First was to talk to the priestesses and see how to track Joses Bar-Judas and how to kill him. I had a feeling he’d be leaving a swath of dead humans in his wake unless I got to him first.
Second was to figure out where Leo had taken Adrianna and make sure she wasn’t going to cause problems on her own again. Second and a half was to find out what the magical jewelry that Mario and she had been wearing did, so I could counter it next time we met up. Third, once I had the Son of Darkness beheaded, was to research how she had known Joses Bar-Judas and make educated guesses on how Leo planned to use her brain-dead (hopefully) self.
Fourth was to check in on Del. Try a little girl talk.

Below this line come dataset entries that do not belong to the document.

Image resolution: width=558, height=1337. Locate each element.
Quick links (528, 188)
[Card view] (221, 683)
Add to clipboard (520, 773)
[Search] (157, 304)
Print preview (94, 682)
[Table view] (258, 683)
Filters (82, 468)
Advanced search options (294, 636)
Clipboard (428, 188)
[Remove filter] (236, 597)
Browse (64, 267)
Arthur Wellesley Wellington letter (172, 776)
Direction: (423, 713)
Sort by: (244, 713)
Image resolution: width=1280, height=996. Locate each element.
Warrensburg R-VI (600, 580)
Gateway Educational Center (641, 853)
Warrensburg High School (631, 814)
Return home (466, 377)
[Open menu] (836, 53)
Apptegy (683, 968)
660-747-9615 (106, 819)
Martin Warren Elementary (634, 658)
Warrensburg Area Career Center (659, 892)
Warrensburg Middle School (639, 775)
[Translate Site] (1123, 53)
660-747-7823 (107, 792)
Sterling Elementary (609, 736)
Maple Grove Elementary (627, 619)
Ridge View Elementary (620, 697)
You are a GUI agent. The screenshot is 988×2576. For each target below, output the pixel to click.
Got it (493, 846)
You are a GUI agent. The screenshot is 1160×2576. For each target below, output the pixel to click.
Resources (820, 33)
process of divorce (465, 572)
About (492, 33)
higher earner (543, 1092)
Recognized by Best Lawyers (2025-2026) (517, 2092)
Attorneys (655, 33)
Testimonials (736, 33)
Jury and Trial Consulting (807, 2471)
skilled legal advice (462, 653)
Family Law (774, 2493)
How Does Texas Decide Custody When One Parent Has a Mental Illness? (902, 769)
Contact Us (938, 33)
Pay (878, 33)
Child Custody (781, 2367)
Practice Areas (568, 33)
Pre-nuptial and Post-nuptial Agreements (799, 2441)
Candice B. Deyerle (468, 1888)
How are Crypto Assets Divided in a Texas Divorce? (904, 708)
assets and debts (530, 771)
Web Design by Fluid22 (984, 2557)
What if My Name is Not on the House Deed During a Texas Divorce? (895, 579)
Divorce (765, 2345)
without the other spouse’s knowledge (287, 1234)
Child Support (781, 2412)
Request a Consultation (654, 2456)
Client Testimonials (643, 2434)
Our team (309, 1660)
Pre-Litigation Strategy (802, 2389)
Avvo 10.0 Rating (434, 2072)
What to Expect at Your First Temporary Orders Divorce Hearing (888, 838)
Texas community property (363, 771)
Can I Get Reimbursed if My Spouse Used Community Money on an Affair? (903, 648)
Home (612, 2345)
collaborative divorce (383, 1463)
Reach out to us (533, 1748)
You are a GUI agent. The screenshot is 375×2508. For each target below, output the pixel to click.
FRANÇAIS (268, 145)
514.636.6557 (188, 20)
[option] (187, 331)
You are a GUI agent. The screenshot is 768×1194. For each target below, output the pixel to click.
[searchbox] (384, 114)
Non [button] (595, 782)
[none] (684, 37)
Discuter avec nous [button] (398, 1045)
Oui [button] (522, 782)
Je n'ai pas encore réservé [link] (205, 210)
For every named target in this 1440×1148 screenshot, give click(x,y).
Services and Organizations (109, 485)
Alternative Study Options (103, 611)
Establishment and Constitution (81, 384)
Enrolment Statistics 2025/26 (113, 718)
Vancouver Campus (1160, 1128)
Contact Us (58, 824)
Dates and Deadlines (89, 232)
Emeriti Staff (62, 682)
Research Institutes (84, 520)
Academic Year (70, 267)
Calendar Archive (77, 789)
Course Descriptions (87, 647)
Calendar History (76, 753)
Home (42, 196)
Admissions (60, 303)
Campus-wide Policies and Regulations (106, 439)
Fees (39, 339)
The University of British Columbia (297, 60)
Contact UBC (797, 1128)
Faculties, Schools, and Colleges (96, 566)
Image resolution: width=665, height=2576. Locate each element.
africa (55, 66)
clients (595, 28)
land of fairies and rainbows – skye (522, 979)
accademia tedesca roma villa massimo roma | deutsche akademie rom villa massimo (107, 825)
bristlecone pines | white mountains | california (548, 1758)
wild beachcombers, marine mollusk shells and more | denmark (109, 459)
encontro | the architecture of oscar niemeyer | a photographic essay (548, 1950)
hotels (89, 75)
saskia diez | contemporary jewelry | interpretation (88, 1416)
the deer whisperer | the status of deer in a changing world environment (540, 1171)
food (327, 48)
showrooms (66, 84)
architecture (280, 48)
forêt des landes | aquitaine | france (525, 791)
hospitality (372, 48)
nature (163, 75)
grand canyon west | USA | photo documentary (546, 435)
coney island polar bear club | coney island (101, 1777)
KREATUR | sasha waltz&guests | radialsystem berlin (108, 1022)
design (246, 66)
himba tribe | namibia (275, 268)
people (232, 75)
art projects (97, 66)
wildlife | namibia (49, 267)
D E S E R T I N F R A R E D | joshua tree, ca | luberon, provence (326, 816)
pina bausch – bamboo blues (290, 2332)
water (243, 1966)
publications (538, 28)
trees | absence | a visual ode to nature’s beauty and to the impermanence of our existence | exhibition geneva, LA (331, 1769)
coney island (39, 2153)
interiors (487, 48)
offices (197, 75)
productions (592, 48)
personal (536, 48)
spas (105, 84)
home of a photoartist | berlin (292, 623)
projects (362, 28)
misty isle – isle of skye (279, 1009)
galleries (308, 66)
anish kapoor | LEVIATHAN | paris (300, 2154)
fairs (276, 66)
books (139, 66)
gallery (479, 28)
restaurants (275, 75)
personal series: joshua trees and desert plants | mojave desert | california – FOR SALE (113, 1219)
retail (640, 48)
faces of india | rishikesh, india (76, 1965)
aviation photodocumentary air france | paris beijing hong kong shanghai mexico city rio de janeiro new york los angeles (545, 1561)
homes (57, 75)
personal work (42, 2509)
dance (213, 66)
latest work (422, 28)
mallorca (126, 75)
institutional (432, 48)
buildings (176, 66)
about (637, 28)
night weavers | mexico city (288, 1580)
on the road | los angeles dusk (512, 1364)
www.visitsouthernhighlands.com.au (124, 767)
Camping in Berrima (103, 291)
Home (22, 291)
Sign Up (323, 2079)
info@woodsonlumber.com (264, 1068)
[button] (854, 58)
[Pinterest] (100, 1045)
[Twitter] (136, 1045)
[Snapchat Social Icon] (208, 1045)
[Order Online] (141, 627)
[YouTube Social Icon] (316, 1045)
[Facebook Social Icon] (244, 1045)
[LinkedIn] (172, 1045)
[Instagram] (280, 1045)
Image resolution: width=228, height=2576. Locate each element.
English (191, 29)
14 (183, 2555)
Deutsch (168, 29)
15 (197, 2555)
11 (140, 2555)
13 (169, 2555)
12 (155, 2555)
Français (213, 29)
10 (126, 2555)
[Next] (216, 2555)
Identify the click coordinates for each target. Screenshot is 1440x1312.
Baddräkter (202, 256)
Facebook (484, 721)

Fifth was to talk to Jodi, my contact in the New Orleans Police Department. NOPD’s woo-woo room might have records I hadn’t found yet about Joses. Now that he was free and possibly a danger to the public, I needed to tell her about Joses and accept the figurative butt whupping I was likely to get for keeping his presence a secret. And . . . injured humans. There had been injured humans in the basement, and it was unlikely that they all survived being turned. I was supposed to report dead humans to the local law, and I’d been too hurt to think clearly about that. Now I had no way to determine if there were dead humans or not. Leo would never tell me, nor would his people.